* _EXERCICES À FAIRE_
a – Recopiez tel quel le passage du texte sur Jean Sineux, depuis « Les listes électorales » jusqu'à « année sur l'autre). ».
b – Répondez à ces questions sur le texte consacré à Jean Sineux :
(i) En quelle année Doucet quitte-t-il son hôtel de la rue Spontini pour l'avenue du Bois de Boulogne ?
(ii) À qui l'hôtel est-il loué en 1918 ?
(iii) Quel salaire annuel Jean Sineux touche-t-il ?

* _TEXTE PROPOSÉ_
......
Les listes électorales conservées (1909-1914) le mentionnent comme valet de chambre à cette adresse jusqu'en 1914 (source : AP, 2MI 19 221 - 2MI 19 359). Il n'occupait pourtant plus, stricto sensu, cette fonction et avait peut-être déjà emménagé dans les locaux de la Bibliothèque, au numéro 16 de la même rue. (Sans signalement des administrés eux-mêmes, les listes étaient reproduites à l'identique d'une année sur l'autre).
16, rue Spontini
Doucet abandonna rapidement son hôtel de la rue Spontini pour l'avenue du Bois de Boulogne en 1913 et Sineux migra au 16 de la rue Spontini, dans l'un des immeubles abritant la Bibliothèque. L'hôtel, propriété de Doucet, est loué en 1918 à René Gimpel ; Sineux n'y vivait évidemment plus (source : René Gimpel, Journal d'un collectionneur, Paris, 2011, p. 15). Une liste électorale de 1923 (source : AP, D1M2 3954) enregistre ce changement que l'on sait antérieur, remontant peut-être aux années de guerre (voire plus tôt) car la Bibliothèque, fermée au public en 1914 et occupant plusieurs appartements en rez-de-chaussée dans des immeubles d'habitation collectifs, aurait plus que jamais nécessité un gardien à demeure. Sineux loge avec certitude en 1920 dans un appartement en entresol au 16 rue Spontini où il a la garde du Cabinet des estampes qui en occupe deux pièces (source : AN, 20010498/59 ; lettre de Joubin au recteur du 14 juin 1920). L’entrée du Cabinet est donc distincte des lieux de consultation situés en rez-de-chaussée et se trouve sous sa surveillance. Il est bien gardien ! Un document plus tardif apporte d’autres précisions sur les conditions d'hébergement de Sineux et de sa famille rue Spontini : « Jean Sineux a une situation un peu exceptionnelle à la Bibliothèque. Il est payé 6000 fr. par an. De plus il est logé ([biffé] dans un de nos appartements) avec sa femme et ses filles, à titre de gardien de la Bibliothèque. ([biffé] Enfin, je lui ai attribué deux mansardes pour y loger ses filles, en échange de l’entretien de nos bureaux). J’ai tenu à lui donner ces quelques avantages. Mais il mérite, par les services qu’il a rendus, d’être attaché définitivement à la Bibliothèque. » (source : AN, AJ/16/8408 pour le brouillon raturé ; AN 20010498/59 pour la version dactylographiée moins informative ; rapport non daté de Joubin au recteur, vers 1921-1922).
......
* _EXTRAIT DE DONNÉES_
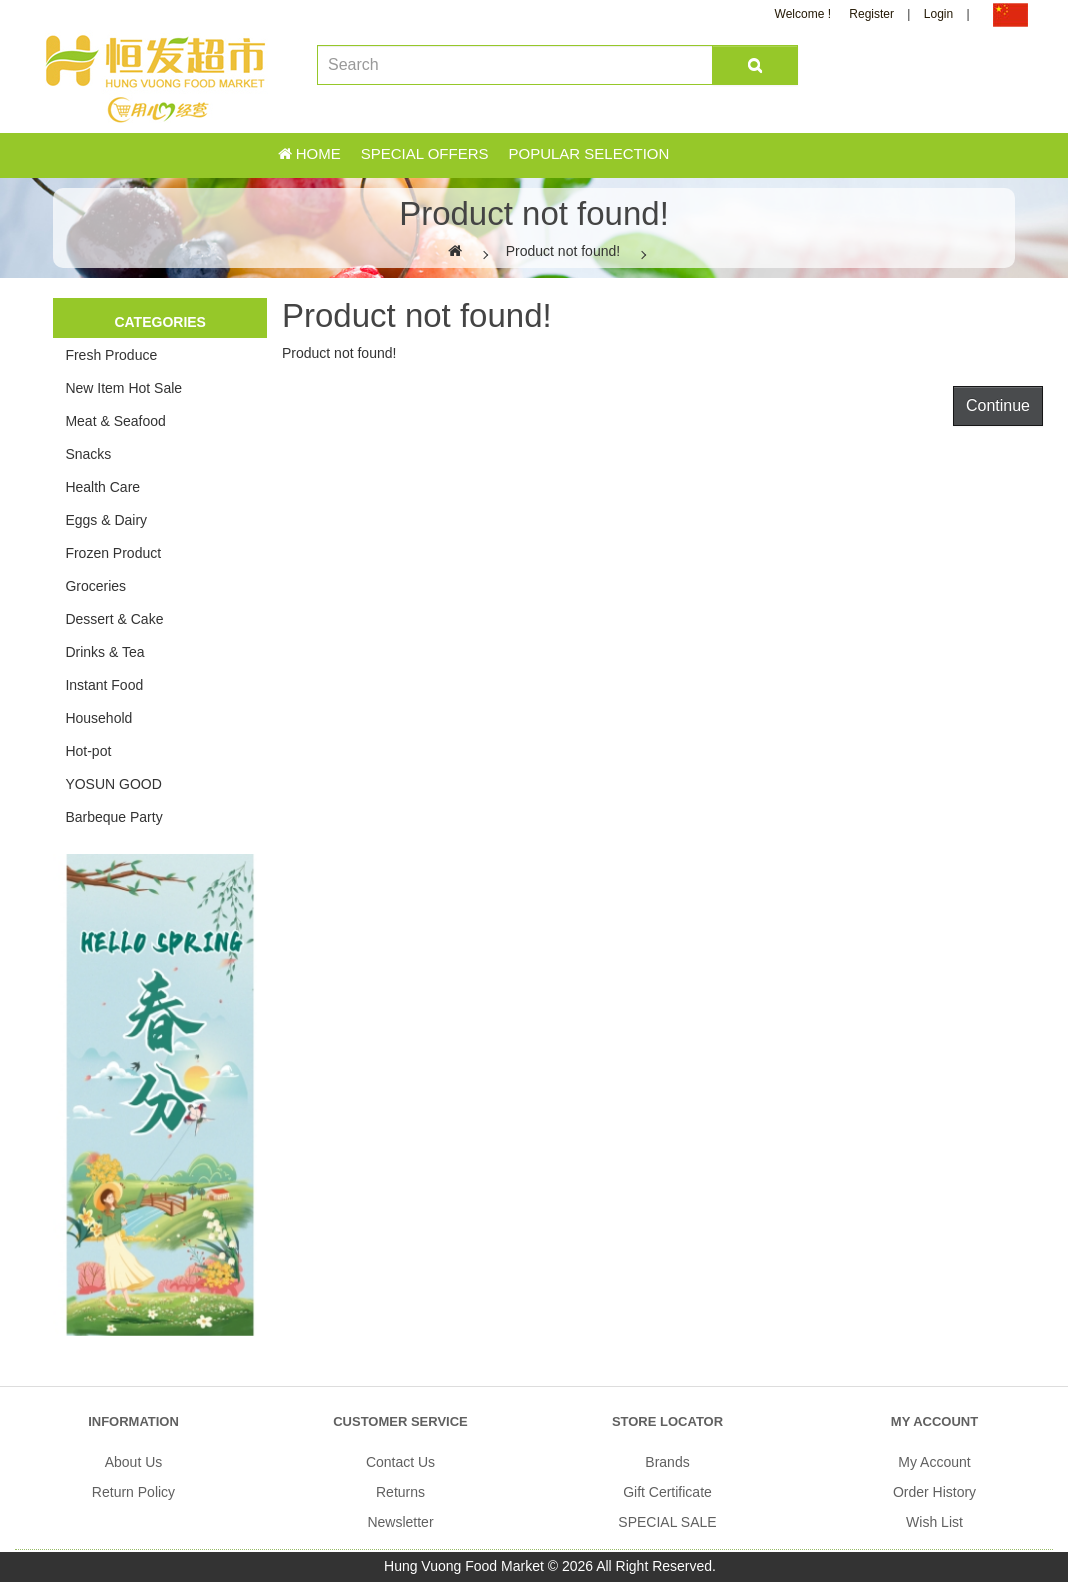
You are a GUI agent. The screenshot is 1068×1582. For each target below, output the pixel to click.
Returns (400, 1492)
......
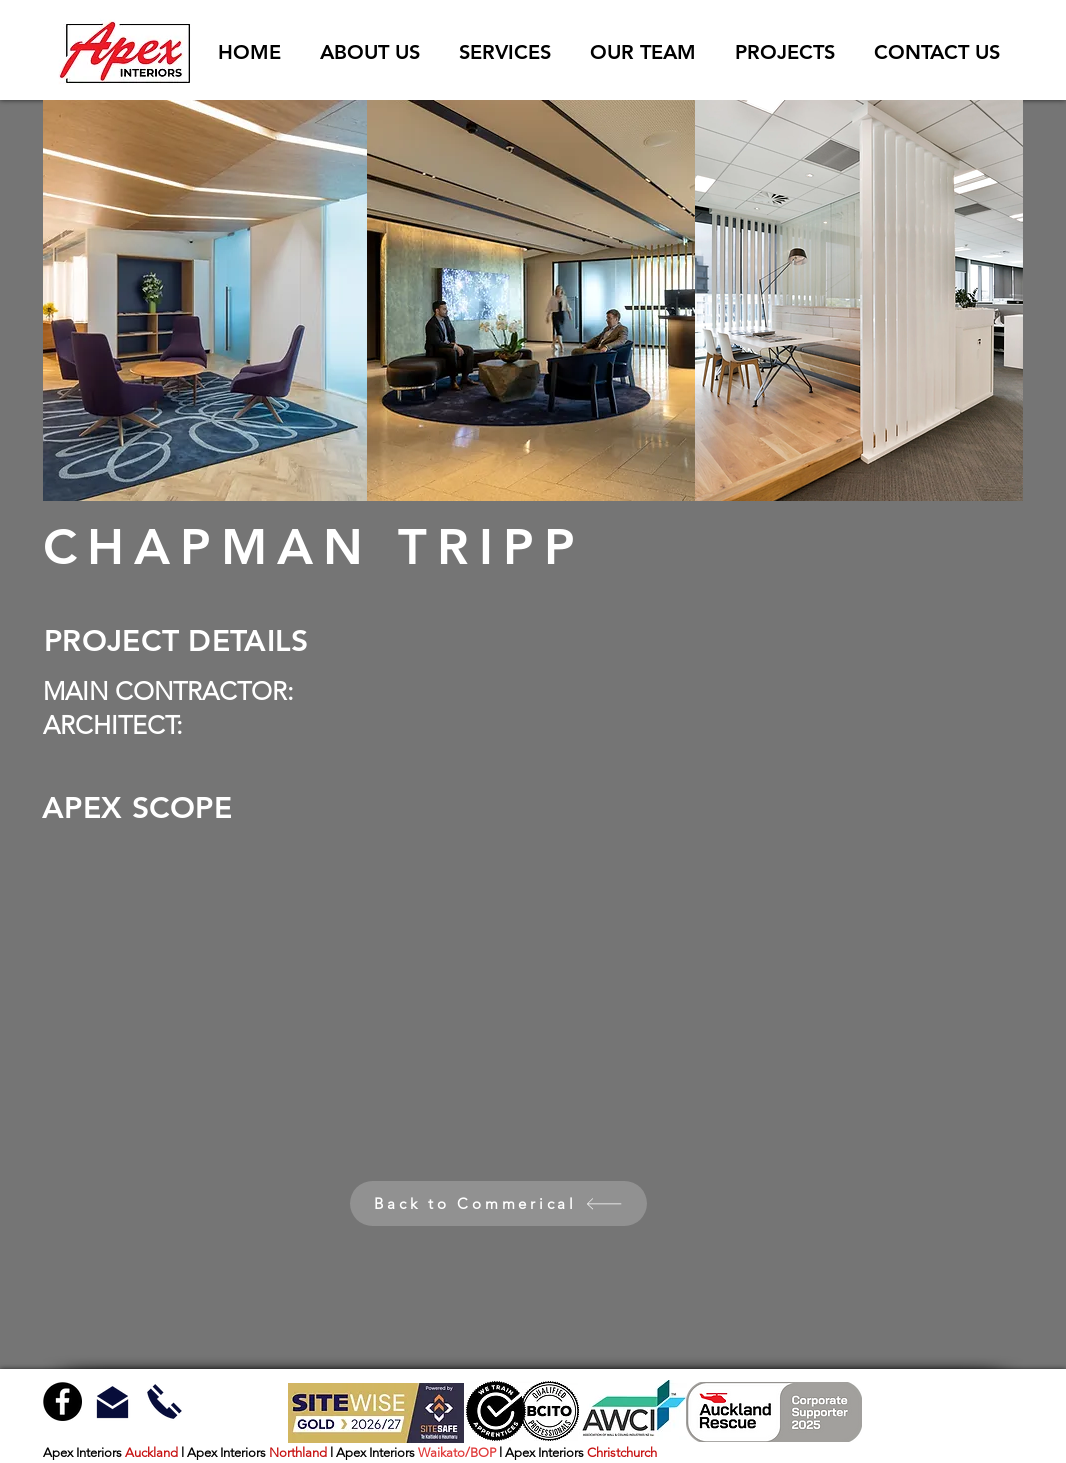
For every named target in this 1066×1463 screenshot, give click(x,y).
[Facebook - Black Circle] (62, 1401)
......
* _CORRIGÉ_
a –
Les listes électorales conservées (1909-1914) le mentionnent comme valet de chambre à cette adresse jusqu'en 1914 (source : AP, 2MI 19 221 - 2MI 19 359). Il n'occupait pourtant plus, stricto sensu, cette fonction et avait peut-être déjà emménagé dans les locaux de la Bibliothèque, au numéro 16 de la même rue. (Sans signalement des administrés eux-mêmes, les listes étaient reproduites à l'identique d'une année sur l'autre).

b –
(i) En 1913.
(ii) À René Gimpel.
(iii) 6000 fr. par an.